Monday, April 17, 2006

dog shelters...

Wow, a dog shelter is one of the most emotionally conflictual places I've ever been. We went to two shelters this weekend to check out what we had and it was gutwrenching for me. I wanted all the poor babies to have a good home but at the same time had to try to find the right dog for me. I felt like a horrible person for having my own ideas about what kind of dog I wanted, how it should look, how it should behave, etc. I felt awful for leaving the dogs in the shelter and I'm now deathly afraid that a very sweet dog is going to be put down. So far, none of the shelters have quite had what we're looking for, but we found a dog that we thought was at least worth spending a little time with in the yard. He was very sweet and very mild mannered and very much not what we were looking for. He wasn't playful or energetic and he hadn't the slightest clue how to be walked on a leash, what "sit" meant despite being 4 years old. He didn't care if we clapped and grinned at him and called his name. He was more interested in doing his own thing unless he wanted attention, at which point, he would come up and put his feet on my leg so that I would pet him. It was almost like he was a loner or something--he pretty much ignored us unless it suited his needs to be petted.
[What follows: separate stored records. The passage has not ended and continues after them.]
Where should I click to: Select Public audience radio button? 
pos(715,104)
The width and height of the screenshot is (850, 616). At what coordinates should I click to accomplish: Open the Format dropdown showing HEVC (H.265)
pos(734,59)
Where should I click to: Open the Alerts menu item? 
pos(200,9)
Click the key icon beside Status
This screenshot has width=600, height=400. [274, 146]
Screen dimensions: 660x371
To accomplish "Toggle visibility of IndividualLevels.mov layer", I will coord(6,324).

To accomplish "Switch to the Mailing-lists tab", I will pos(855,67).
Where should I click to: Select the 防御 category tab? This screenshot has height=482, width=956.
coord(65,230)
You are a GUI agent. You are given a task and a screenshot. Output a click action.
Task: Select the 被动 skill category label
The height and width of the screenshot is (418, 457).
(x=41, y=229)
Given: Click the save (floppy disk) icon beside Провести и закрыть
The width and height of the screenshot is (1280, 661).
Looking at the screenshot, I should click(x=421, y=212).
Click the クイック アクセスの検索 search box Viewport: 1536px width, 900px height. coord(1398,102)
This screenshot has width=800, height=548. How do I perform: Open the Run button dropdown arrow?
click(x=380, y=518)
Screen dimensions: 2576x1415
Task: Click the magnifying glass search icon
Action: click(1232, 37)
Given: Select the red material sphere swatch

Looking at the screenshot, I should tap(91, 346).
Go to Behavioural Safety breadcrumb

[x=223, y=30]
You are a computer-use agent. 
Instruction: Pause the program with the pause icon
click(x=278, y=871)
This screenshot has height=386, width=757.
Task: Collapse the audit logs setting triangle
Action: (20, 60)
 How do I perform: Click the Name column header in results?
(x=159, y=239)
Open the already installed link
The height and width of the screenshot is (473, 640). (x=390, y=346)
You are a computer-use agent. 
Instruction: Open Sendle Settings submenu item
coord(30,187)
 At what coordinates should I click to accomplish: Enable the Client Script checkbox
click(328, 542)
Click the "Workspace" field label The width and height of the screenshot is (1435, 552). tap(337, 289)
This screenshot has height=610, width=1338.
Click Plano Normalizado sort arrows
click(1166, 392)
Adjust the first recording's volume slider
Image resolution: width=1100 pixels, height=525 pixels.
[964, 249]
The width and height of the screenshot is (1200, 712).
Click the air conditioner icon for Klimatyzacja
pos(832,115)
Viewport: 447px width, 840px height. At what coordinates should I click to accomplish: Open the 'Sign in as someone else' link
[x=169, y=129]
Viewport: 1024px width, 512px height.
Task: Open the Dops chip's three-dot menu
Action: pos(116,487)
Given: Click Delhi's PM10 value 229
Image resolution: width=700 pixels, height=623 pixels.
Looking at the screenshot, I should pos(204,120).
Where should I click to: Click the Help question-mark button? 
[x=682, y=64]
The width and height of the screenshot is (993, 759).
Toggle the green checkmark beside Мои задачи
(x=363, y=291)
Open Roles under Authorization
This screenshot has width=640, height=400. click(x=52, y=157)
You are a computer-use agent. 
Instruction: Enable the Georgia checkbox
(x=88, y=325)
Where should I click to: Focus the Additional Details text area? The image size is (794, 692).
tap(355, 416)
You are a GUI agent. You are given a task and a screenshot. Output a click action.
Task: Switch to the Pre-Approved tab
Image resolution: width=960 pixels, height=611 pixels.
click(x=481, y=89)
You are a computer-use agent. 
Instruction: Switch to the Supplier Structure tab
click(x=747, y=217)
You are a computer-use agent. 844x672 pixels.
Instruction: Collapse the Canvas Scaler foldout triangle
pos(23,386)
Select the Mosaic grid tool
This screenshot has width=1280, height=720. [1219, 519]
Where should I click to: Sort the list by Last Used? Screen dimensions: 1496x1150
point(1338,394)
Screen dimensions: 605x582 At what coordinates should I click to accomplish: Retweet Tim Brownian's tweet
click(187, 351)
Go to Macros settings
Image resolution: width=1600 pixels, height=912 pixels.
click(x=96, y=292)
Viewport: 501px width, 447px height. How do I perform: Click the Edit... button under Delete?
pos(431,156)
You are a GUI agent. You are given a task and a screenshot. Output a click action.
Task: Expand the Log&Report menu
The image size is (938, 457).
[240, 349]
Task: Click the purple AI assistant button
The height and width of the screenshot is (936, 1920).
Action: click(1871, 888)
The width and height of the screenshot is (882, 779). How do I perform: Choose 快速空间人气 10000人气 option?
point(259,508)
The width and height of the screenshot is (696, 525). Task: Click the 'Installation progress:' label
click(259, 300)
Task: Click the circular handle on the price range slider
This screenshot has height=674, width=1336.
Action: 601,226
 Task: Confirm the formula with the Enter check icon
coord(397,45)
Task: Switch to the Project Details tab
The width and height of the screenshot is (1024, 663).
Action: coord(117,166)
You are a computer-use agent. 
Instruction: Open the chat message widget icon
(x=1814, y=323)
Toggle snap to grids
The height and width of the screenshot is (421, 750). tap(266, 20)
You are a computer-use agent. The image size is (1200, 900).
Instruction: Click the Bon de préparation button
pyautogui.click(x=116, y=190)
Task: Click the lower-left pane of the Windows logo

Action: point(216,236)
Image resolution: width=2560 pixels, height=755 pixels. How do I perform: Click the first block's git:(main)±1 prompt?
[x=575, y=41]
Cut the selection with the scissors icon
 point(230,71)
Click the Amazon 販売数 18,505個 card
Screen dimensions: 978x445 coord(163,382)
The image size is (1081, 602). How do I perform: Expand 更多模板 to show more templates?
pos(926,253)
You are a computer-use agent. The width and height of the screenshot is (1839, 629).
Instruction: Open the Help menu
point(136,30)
Depsite not being the dog for us, he was a doll. This is not a no-kill shelter. It sounds like they do everything they can and that they only generally put down dogs who are hostile/vicious, but it still worries me that one day we will go back there and buddy will be gone and he won't have gone to a good home. I don't want this dog but yet I feel like a bitch for not taking him home. The shelter staff didn't help because they tried to convince us that he would warm up to us, etc., which made me feel horribly guilty. He is just not the dog for us, but I pray to go someone goes to pick him up.